- TEXT SEGMENT:
──────────

I'm so much happier in my life now, I'm a better parent, friend and partner. I am confident and secure in my ability to make good decisions and regained control over my life. I don't regret giving my Ex a second chance, and in actual fact I don't regret that he squandered that. It set me free.
Me: BS
He cheated and then lied. Apparently cheaters lie. Huh. 13 months of false R. Divorced! 8/16 3 teenage kids
"The barn's burnt down
Now
I can see the moon"
-Mizuta Masahide
BentandBroken ( member #72519) posted at 4:22 PM on Thursday, May 28th, 2020
I regret that D had to happen. At 6 months past Dday, I still love my WH (or who I thought he was), and wish he had the desire and capability to do the work required for R.
Since that's not the case, I had no other choice but to split permanently. Now that it's done I realize I am much happier today than I was a year ago during the gaslighting, deceiving, disconnected stage.
So I guess I am a no - I don't regret my decision to D, but it kills me that it had to be this way.
20+ year relationship; Never officially married
Dday November 2019
4 wonderful grown children
WH multiple APs, currently involved with married COW
Kicked him out on Dday and that was that
ThisIsSoLonely ( Guide #64418) posted at 4:33 PM on Thursday, May 28th, 2020
I profoundly regret NOT marrying my former fiancee. I had a very stupid and naive and fantasy-land idea of what love and marriage would be, and our relationship did not meet up to the ideal that I had. Instead, I broke off the 7-year relationship and the marriage a few months before it happened. There was no infidelity, but I regret it immensely now as I threw away a wonderful relationship in pursuit of magical butterfly movie-style love.

──────────

- SOURCE EXCERPT:
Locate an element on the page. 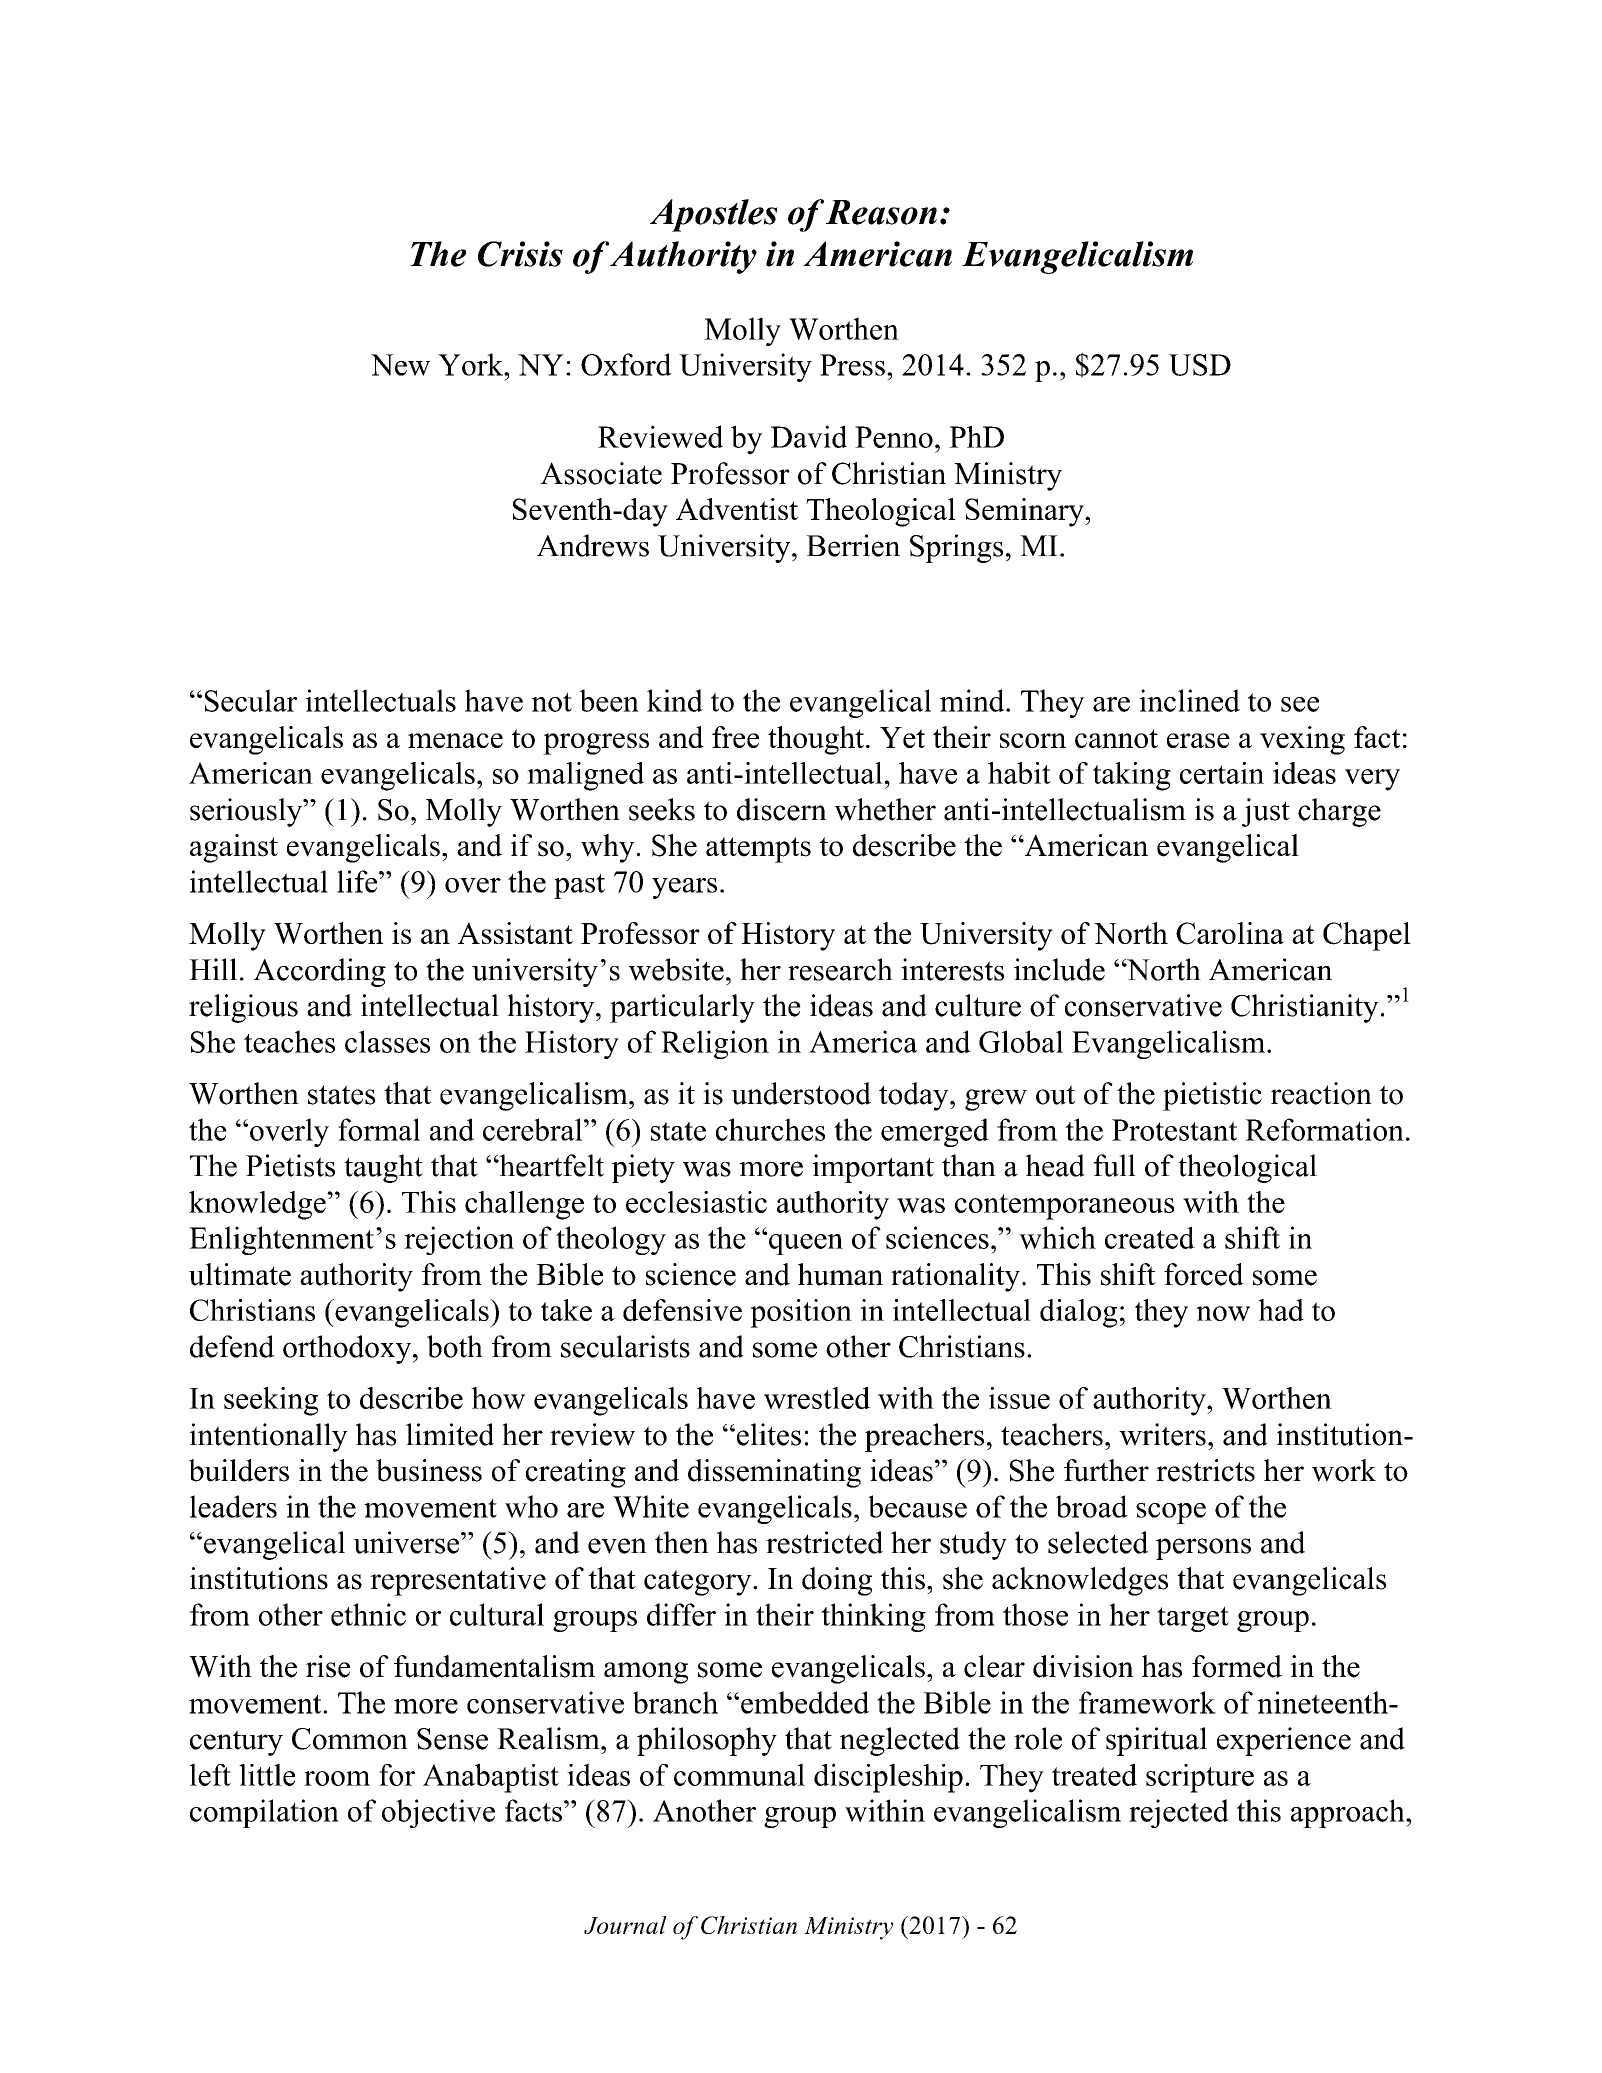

──────────

- WHAT IS ASKED:
1. Rewrite the stretch of the forum thread on regret from "So I guess I" through "butterfly movie-style love.", changing "magical butterfly movie-style love" to "storybook romance".
2. In the forum thread on regret, how many grown children does BentandBroken report having?
3. According to the forum thread on regret, why did ThisIsSoLonely break off the relationship with the former fiancee?

- COMPLETED EXERCISE:
1.
So I guess I am a no - I don't regret my decision to D, but it kills me that it had to be this way.
20+ year relationship; Never officially married
Dday November 2019
4 wonderful grown children
WH multiple APs, currently involved with married COW
Kicked him out on Dday and that was that
ThisIsSoLonely ( Guide #64418) posted at 4:33 PM on Thursday, May 28th, 2020
I profoundly regret NOT marrying my former fiancee. I had a very stupid and naive and fantasy-land idea of what love and marriage would be, and our relationship did not meet up to the ideal that I had. Instead, I broke off the 7-year relationship and the marriage a few months before it happened. There was no infidelity, but I regret it immensely now as I threw away a wonderful relationship in pursuit of storybook romance.

2. Four.

3. The poster held a naive, fantasy-land idea of what love and marriage would be, and the relationship did not match that ideal. The poster therefore ended the 7-year relationship a few months before the wedding, pursuing "magical butterfly movie-style love" instead.